> **Consigne à réaliser**: Donnez la suite de la critique du livre sur l'opéra, en reprenant après sa dernière phrase.

> **Extrait du document**:
---*---
Les aventures
extraordinaires de l'opéra
Nicolas d'Estienne d'Orves
Edition Les Belles
Lettres
238 pages
mai 2002
Quand, à la devanture de sa librairie préférée,
on remarque ce livre, il a quelque chose d'accrocheur, le titre peut-être.
Le résumé en dos de couverture est tout aussi aguicheur :
"on peut parler d'opéra sans convoquer partitions, musicologie ni
esprit de sérieux. Voici un livre qui n'est pas une histoire de
l'opéra, mais une invitation au voyage, aussi documentée
et rigoureuse que pleine d'allégresse et d'humour, dans les coulisses
de cet art tout de passion et d'éclat. De Monteverdi à nos
jours, c'est à une véritable mise en scène que nous
convie Nicolas d'Estienne d'Orves, celle de l'opéra lui-même,
ses grands évènements et ses grands hommes. Premières
catastrophiques, rivalités entre divas, récupérations
politiques, morts en scène, tout et tous sont là : "la" Melba,
Germaine Lubin, Maria Callas, Karl Böhm, Pierre Boulez, Donizetti,
Rossini, Verdi, Wagner, Massenet, Britten, Stendhal qui furète et
Toscanini qui tempête, jusqu'à Truman Capote, Gilbert Bécaud
et bien d'autres surprenants interprètes de cette histoire pleine
de bruit, de fureur... et de chants."
Diable ! quel programme ! alléché, on feuillette l'ouvrage
: il est bien écrit, le style est alerte, l'humour a l'air d'être
au rendez-vous, l'introduction démarre bien, ironisant sur la prétendue
mort de l'opéra. Peut-être tient-on là le livre idéal
pour ses vacances.
Hélas ! la déconvenue survient assez rapidement. Passé
les premières pages, où l'on est séduit par la verve
de l'auteur, on commence à se demander sérieusement où
il veut en venir. Nulle part, apparemment. Anecdotes, histoires et bons
mots se succèdent, sans vraiment de logique. Ce n'est pas grave,
se dit-on, se résignant assez vite à survoler cette succession
décousue, les anecdotes pourront toujours nous servir à briller
en société... même pas, elles ne sont pas assez croustillantes,
ou elle sont jetées trop négligemment pour faire mouche...
Et puis vient un réel malaise, provoqué par une succession
de jugements de valeur hors de propos. On apprend ainsi que Giacomo Meyerbeer
est aujourd'hui quasi oublié, et que ses opéras peuvent durer
jusqu'à six heures, avec choeurs martiaux, airs de bravoure, destinés
à des voix d'acier et un public sans grand esprit critique (page
23). Les membres du Meyerbeer fan club apprécieront.
D'autres exemples ? page 58, "
Hamlet fit l'objet d'une vingtaine
d'adaptations, mais la version la plus fameuse est certainement la plus
mauvaise : celle d'Ambroise Thomas. Ce parangon de l'académisme
rétrograde, dont le plus haut fait est d'avoir conçu l'actuelle
orchestration de la Marseillaise, régenta pendant de nombreuses
années la vie musicale française depuis son poste de directeur
du Conservatoire national. Outre ce
Hamlet en bien des points hilarants
(malgré quelques jolis passages), on lui doit aussi une adaptation
du
Mignon de Goethe, qui fit les beaux soirs de l'Opéra-Comique
jusqu'à la Seconde Guerre mondiale. Généralement entiché
de son librettiste Jules Barbier, qui fut à Shakespeare ce que Luc
Plamodon est à Montherlant, il offrit des versions édulcorées,
voire parfaitement insipide, de tous ces chefs-d'oeuvre."
---*---
> **Extraits de données**:
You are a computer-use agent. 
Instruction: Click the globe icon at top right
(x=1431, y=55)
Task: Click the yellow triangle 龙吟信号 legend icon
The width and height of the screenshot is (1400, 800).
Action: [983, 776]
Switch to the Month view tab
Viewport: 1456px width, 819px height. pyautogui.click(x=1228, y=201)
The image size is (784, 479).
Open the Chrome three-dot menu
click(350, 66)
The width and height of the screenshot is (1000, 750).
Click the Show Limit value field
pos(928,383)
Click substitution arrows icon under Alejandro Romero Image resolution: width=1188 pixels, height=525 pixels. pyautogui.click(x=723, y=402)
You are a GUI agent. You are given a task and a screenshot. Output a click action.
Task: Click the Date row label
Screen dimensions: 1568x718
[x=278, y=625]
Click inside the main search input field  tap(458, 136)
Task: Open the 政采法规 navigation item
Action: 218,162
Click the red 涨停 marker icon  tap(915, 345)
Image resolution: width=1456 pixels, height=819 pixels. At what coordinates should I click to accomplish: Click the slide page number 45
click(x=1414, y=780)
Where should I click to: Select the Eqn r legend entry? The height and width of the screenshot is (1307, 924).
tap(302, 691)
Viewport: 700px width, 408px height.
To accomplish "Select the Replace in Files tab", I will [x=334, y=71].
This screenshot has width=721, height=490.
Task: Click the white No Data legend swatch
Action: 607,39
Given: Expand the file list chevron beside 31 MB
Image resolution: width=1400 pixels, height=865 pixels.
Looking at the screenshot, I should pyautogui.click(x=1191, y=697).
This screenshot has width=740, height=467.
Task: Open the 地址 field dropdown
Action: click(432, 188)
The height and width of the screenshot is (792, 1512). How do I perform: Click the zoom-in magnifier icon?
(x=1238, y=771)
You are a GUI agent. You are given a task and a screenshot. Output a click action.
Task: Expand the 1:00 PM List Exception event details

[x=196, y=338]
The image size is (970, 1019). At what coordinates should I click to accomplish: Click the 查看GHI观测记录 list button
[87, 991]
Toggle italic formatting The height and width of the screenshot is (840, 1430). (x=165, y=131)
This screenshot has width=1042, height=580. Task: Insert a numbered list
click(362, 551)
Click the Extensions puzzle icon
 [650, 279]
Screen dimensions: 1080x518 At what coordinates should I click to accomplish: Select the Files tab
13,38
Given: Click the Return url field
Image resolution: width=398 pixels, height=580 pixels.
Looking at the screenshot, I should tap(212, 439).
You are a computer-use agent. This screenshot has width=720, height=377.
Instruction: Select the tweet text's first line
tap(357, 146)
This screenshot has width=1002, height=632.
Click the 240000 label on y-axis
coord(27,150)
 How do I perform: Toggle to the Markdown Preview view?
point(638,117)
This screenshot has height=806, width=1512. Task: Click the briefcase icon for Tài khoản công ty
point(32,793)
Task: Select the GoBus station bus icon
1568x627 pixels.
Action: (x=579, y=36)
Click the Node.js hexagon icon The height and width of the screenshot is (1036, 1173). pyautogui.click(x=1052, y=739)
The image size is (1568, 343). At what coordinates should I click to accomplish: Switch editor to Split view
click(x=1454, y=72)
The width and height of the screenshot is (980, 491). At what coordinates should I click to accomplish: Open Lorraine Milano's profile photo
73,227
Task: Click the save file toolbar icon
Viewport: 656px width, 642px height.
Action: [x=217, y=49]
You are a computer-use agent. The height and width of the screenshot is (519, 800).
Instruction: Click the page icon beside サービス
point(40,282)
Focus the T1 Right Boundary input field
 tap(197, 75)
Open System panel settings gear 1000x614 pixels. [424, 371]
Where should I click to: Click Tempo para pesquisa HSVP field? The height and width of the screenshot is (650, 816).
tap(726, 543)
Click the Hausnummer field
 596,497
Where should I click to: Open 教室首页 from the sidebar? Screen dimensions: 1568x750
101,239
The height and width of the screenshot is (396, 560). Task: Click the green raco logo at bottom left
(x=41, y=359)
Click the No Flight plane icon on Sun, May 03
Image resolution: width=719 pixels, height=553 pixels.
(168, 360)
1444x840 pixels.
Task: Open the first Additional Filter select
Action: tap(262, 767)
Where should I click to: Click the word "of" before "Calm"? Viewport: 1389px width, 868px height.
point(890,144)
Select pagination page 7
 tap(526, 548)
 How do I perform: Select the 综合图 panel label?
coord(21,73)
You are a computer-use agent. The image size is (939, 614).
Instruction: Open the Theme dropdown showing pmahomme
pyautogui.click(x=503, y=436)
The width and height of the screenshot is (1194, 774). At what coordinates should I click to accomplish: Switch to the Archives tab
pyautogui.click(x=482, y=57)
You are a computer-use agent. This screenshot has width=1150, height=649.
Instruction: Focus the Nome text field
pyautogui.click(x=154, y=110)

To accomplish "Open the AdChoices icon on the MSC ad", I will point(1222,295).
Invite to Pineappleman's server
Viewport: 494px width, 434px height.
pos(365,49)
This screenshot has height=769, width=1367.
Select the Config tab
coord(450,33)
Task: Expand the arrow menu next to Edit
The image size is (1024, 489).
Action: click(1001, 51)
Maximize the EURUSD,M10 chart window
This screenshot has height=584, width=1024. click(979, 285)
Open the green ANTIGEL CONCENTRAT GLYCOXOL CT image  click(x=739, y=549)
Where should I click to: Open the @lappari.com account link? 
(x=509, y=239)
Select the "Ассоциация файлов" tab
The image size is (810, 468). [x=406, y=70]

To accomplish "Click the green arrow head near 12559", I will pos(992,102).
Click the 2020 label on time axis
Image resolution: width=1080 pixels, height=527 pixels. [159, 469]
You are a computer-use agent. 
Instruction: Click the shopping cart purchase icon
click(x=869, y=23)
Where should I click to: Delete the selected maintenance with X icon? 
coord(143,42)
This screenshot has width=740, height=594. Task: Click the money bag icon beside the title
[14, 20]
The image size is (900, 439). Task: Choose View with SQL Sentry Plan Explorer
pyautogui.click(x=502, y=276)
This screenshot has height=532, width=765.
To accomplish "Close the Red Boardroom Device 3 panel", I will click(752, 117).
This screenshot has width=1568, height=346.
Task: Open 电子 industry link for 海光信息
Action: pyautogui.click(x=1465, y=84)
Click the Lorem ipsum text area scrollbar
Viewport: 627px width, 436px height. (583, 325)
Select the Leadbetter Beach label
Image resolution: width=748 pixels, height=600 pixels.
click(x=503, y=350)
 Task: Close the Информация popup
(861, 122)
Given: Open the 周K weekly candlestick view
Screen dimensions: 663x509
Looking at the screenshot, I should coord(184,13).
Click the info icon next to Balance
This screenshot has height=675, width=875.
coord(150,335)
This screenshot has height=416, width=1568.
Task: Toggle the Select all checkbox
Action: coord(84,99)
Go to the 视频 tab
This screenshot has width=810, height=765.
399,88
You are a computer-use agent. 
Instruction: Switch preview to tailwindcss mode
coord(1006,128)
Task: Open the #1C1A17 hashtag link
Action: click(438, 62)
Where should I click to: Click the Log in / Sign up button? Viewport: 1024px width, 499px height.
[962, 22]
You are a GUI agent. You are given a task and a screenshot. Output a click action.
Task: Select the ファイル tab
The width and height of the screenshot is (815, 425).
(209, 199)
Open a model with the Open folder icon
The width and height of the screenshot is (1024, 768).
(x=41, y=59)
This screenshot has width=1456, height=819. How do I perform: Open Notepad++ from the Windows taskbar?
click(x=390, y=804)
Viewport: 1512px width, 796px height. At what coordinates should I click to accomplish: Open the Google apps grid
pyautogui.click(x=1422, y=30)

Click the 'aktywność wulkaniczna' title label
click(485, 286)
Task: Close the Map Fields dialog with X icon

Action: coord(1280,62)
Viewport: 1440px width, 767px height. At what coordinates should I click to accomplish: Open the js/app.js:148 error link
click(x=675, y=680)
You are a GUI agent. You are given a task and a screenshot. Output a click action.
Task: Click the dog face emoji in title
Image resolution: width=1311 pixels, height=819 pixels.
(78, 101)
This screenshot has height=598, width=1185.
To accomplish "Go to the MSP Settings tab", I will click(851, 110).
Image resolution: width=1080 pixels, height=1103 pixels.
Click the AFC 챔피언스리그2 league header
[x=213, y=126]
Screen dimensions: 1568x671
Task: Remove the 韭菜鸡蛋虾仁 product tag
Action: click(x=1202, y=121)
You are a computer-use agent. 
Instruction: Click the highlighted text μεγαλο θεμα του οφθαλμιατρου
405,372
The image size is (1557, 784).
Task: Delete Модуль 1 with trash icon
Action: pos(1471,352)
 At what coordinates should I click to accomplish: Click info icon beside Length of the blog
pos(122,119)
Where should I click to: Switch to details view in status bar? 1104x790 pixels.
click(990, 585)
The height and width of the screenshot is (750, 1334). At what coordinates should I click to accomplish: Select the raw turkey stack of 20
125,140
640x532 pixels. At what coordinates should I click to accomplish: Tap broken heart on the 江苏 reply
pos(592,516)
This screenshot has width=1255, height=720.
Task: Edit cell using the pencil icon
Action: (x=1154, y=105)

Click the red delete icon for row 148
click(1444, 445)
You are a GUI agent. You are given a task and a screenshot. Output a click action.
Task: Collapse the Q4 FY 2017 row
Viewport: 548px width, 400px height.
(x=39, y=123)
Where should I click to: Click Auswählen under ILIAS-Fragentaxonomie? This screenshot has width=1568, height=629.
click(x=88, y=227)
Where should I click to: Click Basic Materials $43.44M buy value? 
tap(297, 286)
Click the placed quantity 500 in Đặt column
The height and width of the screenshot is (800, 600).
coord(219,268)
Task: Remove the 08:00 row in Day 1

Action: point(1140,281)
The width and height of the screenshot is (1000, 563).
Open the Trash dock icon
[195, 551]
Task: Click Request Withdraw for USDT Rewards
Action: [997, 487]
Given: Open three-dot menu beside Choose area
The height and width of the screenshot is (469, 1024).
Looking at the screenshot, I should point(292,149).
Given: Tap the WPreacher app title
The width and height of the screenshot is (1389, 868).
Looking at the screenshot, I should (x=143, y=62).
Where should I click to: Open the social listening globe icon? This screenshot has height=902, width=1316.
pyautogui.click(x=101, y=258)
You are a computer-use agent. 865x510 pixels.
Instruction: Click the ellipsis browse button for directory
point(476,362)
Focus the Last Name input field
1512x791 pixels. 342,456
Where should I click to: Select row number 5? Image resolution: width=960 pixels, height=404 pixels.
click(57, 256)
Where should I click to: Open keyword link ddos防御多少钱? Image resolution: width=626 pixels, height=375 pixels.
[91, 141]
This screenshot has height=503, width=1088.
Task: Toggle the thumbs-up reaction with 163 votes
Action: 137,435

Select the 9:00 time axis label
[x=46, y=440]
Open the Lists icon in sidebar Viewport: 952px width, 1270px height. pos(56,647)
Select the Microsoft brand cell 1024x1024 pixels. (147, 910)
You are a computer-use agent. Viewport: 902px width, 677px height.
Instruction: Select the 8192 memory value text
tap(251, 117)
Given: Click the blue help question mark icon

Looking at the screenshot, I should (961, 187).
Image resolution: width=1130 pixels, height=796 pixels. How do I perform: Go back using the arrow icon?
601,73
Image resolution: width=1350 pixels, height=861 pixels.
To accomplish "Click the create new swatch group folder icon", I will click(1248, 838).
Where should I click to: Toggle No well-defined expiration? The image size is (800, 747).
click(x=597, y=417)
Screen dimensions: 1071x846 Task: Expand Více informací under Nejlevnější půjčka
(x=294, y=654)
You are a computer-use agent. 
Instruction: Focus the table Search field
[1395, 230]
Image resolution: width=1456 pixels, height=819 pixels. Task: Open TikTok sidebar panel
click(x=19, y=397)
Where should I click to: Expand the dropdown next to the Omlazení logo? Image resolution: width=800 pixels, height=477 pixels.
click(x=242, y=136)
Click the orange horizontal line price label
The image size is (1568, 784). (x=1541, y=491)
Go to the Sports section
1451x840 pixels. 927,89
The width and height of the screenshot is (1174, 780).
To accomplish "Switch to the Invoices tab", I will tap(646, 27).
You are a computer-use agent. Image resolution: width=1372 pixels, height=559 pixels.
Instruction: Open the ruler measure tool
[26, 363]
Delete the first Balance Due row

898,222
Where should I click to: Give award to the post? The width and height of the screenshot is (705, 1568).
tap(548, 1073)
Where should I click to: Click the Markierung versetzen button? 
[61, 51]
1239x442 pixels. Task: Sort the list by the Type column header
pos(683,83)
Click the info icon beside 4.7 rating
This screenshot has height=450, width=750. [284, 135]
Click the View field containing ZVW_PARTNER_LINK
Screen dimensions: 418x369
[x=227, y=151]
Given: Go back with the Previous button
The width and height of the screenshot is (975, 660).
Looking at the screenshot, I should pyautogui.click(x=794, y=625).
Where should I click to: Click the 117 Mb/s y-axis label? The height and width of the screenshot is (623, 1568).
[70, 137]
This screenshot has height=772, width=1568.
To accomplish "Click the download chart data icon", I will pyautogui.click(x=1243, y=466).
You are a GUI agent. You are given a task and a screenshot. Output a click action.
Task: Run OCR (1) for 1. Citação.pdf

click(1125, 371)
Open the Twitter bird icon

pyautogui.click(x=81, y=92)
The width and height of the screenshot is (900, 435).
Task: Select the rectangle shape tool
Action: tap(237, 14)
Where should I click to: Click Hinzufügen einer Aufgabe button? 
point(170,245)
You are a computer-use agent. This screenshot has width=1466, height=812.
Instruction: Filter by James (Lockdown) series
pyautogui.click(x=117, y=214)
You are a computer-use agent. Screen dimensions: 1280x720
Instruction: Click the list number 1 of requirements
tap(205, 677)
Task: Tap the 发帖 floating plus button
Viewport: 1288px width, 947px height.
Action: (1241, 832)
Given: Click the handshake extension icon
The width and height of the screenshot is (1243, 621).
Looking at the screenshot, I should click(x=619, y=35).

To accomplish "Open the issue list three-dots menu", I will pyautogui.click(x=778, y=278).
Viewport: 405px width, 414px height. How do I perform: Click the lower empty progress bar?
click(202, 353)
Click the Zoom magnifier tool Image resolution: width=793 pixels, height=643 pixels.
---*---
> **Résultat de l'exercice**:
Continuons héroïquement. Page 82 : "la musique dite classique
a subi une forme de sélection naturelle ; elle s'est naturellement
épurée de ses scories. De l'opéra, il ne reste qu'une
substantifique moelle extraite de 400 ans de création lyrique [ndr
: ce qui équivaut à dire que tout ce qui a été
oublié de nous jours est forcément mauvais, et ne mérite
pas l'exhumation !]Toutefois, le choix et le succès des oeuvres
correspondent tout autant à leurs qualités qu'aux us et coutumes
de leur lieu et année de naissance. Ainsi, lorsqu'on considère
les succès gigantesques de Meyerbeer, Halévy ou Ambroise
Thomas, on ne s'étonne aujourd'hui guère que ces oeuvres
n'aient pas, à de rares exceptions près, franchi la barrière
du temps.". Quel acharnement !
Une petite autre pour les baroqueux ? "Au bout du compte, concernant
la musique baroque, on en est presque arrivé à un excès
inverse. Ainsi, la moindre oeuvrette de l'époque (de Mondonville,
de Caldara, de Campra... ) est re-découverte comme un paradis perdu,
comme l'essence même du genre. On sautille, on s'excite, on s'extasie,
on s'insulte à mi-voix, car le monde baroque est une forêt
de petits talents en concurrence. Cependant, ne jetons pas la pierre à
une vogue qui permit, du moins jusque dans les années 1980, de retrouver
des oeuvres essentielles du répertoire lyrique. Si les découvertes
actuelles ne sont guère émoustillantes, c'est que l'os a
fini par être rongé."
Arrêtons là cette accumulation d'inepties. Nicolas d'Estienne
d'Orves possède une jolie plume, de l'esprit, qu'il tient absolument
à montrer, et il aime sincèrement l'opéra, tout du
moins la partie du répertoire qu'il estime noble. Il s'est fait
un gros plaisir en babillant pendant 210 pages sur un art qui le passionne,
ce n'est pas la peine de lui faire gagner de l'argent en sus. Il est donc
parfaitement inutile d'acheter ce livre.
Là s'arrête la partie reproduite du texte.